“Lontano da qui”, di Filippo Perocco, è un atto unico dedicato al terremoto del 2016. La recensione di Paolo Petazzi, inviato al Teatro Caio Melisso di Spoleto

Al Caio Melisso la novità del Teatro Lirico Sperimentale di Spoleto (in coproduzione con i Teatri di Reggio Emilia) era Lontano da qui di Filippo Perocco.
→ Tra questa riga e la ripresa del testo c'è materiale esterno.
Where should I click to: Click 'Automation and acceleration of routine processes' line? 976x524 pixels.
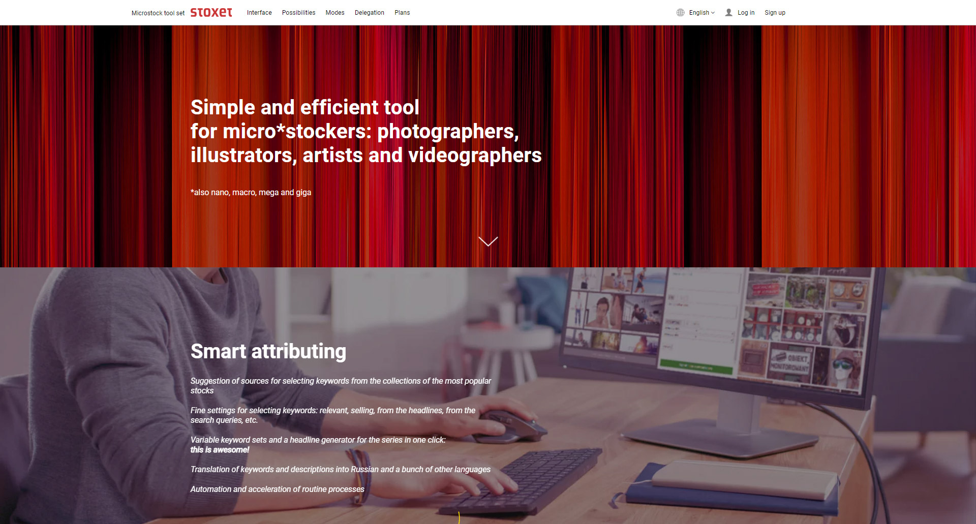[278, 489]
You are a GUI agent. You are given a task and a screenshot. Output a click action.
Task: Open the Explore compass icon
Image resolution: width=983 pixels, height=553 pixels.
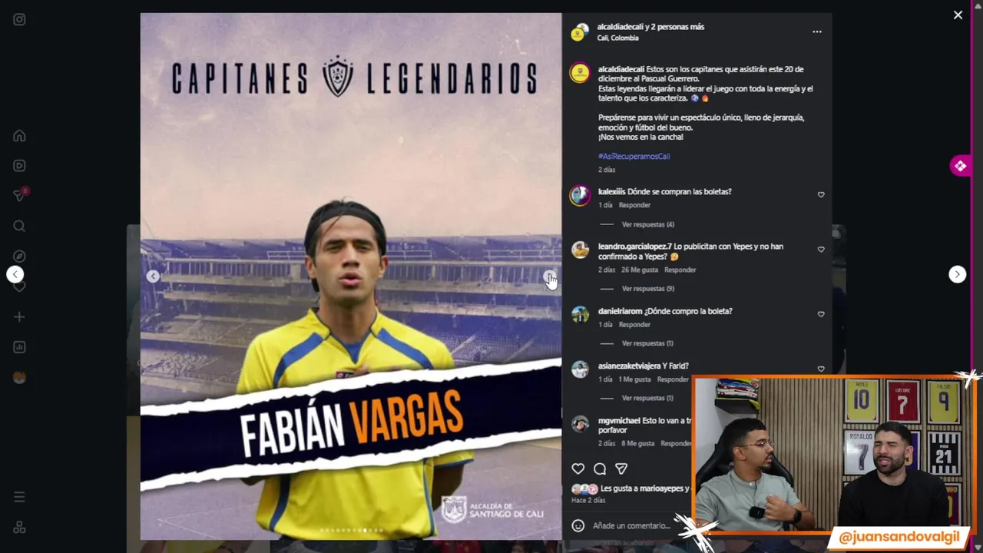click(19, 257)
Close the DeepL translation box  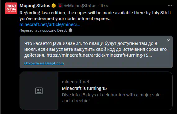tap(168, 40)
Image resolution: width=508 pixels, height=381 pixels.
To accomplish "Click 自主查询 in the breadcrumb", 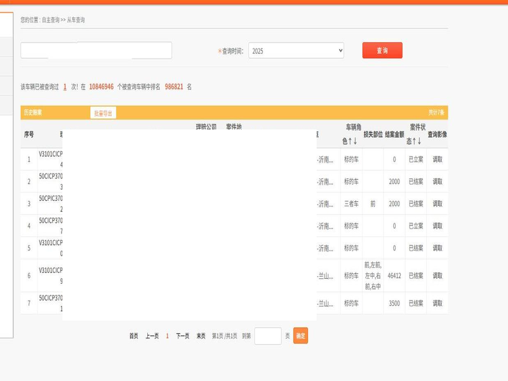I will (x=50, y=20).
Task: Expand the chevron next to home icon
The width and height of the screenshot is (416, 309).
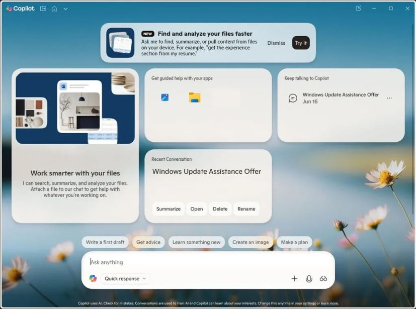Action: (65, 9)
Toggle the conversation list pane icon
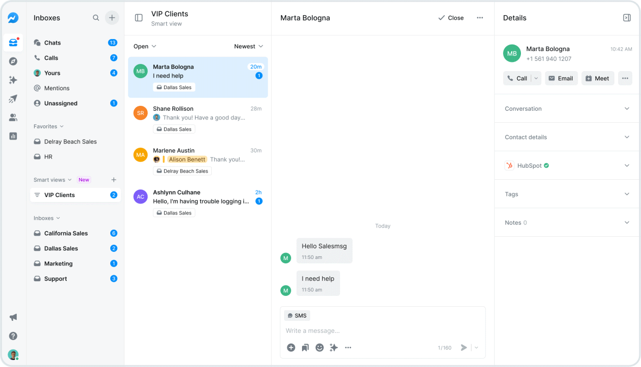 tap(139, 18)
Due anni dopo Aquagranda, Perocco torna al teatro musicale in una dimensione cameristica (tre voci e ensemble), con un progetto elaborato insieme a Muta Imago, con Riccardo Fazi (drammaturgia), Claudia Sorace (regia, scene e luci), Maria Elena Fusacchia (realizzazione scene e video).
Il terremoto del 2016
Il tema indicato dai committenti (il terremoto del 2016) non è evocato in modo esplicito. Ci sono una Figlia e una Madre in scena e la Natura in orchestra. Il breve testo cantato si basa quasi tutto su versi di Emily Dickinson (su fragile precarietà, sul tempo e altre suggestioni), mentre dialoghi di carattere quotidiano sono proiettati su uno schermo.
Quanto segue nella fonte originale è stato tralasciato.